Aufgabenstellung>
Schreib die Zeilen von der Zeile mit „You are a GUI“ bis einschließlich der Zeile mit „coord(265,191)“ noch einmal ab und benenne dabei „Fajitas“ in „Burritos“ um, ohne sonst etwas zu ändern. Lass die Bilder in der Antwort weg.

Datensätze>

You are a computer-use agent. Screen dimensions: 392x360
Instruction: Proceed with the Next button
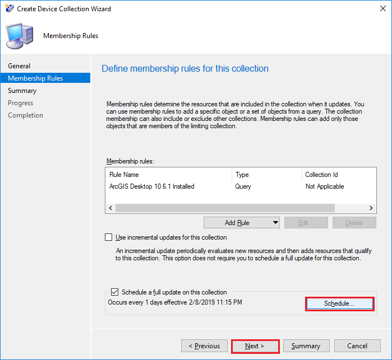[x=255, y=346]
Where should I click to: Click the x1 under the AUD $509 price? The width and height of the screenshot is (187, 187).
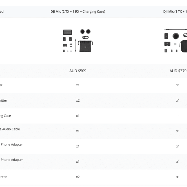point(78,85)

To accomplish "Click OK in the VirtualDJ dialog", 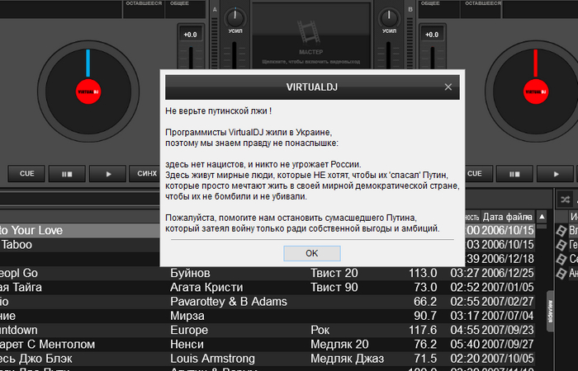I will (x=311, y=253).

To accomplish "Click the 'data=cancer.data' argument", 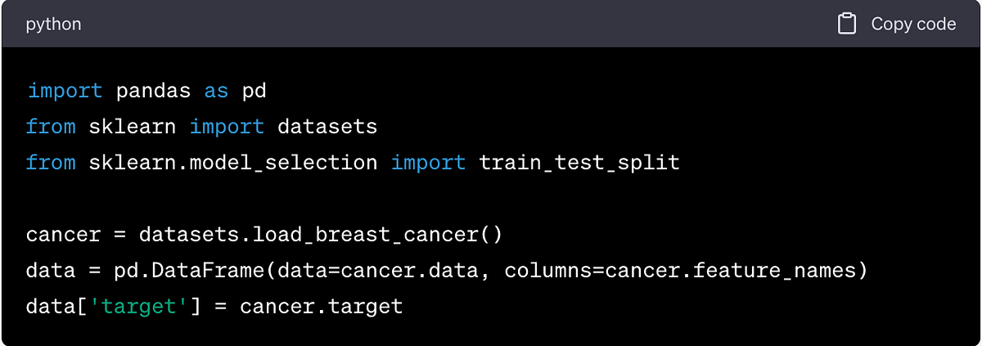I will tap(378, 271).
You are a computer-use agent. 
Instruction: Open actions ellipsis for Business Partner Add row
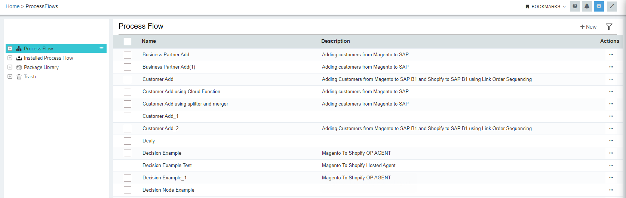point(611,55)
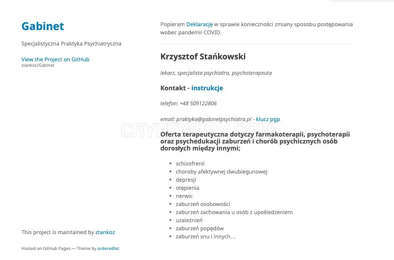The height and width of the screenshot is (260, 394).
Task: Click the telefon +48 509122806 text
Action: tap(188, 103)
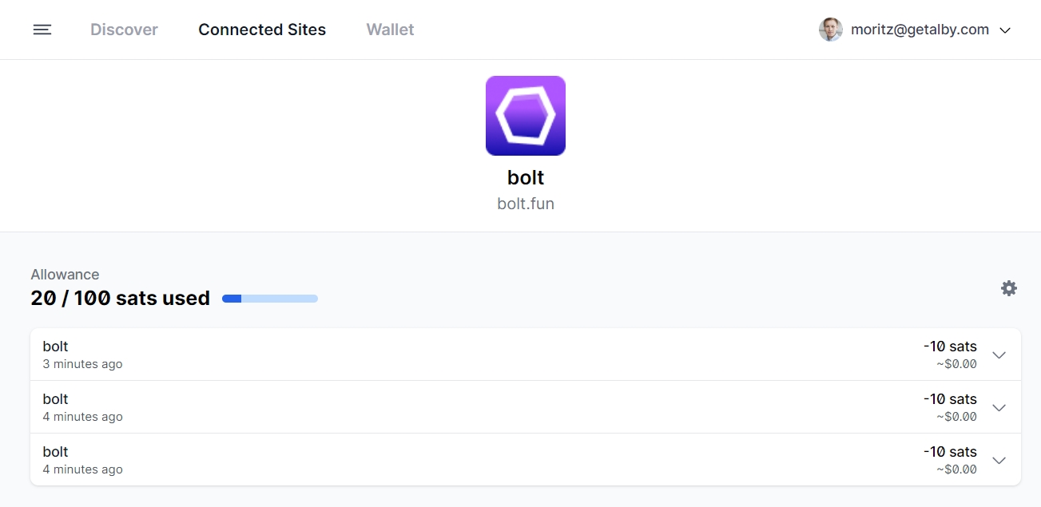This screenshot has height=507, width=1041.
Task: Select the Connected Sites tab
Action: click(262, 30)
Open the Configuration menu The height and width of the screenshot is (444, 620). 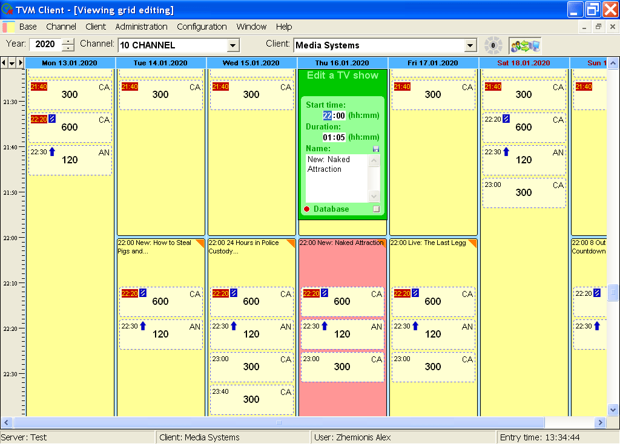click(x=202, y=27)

---

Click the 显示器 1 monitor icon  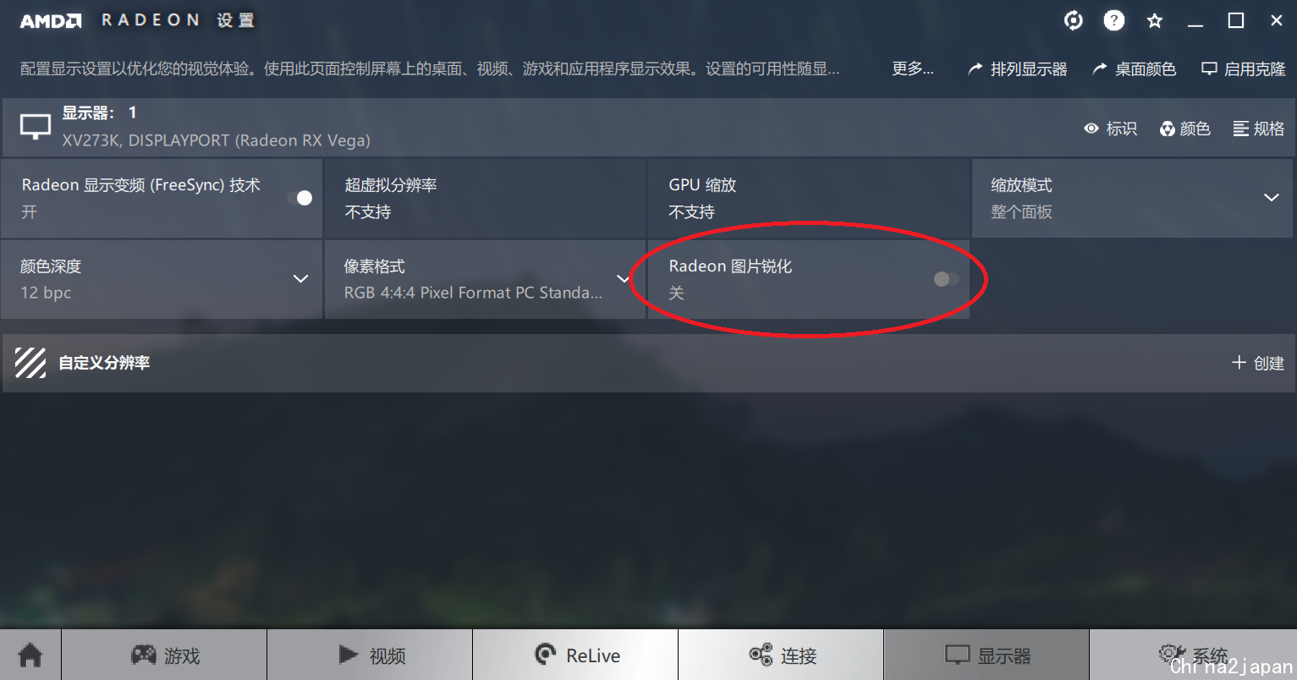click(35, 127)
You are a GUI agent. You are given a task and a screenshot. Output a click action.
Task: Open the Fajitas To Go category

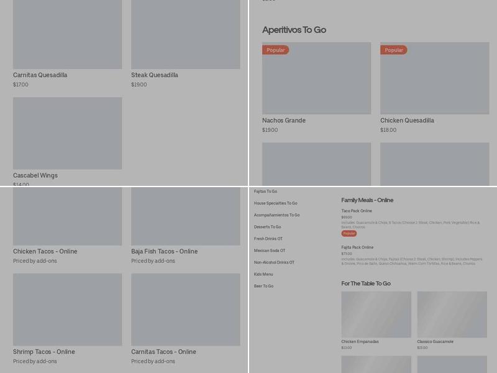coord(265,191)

Vollständige Antwort>
You are a GUI agent. You are given a task and a screenshot. Output a click action.
Task: Open the Burritos To Go category

coord(265,191)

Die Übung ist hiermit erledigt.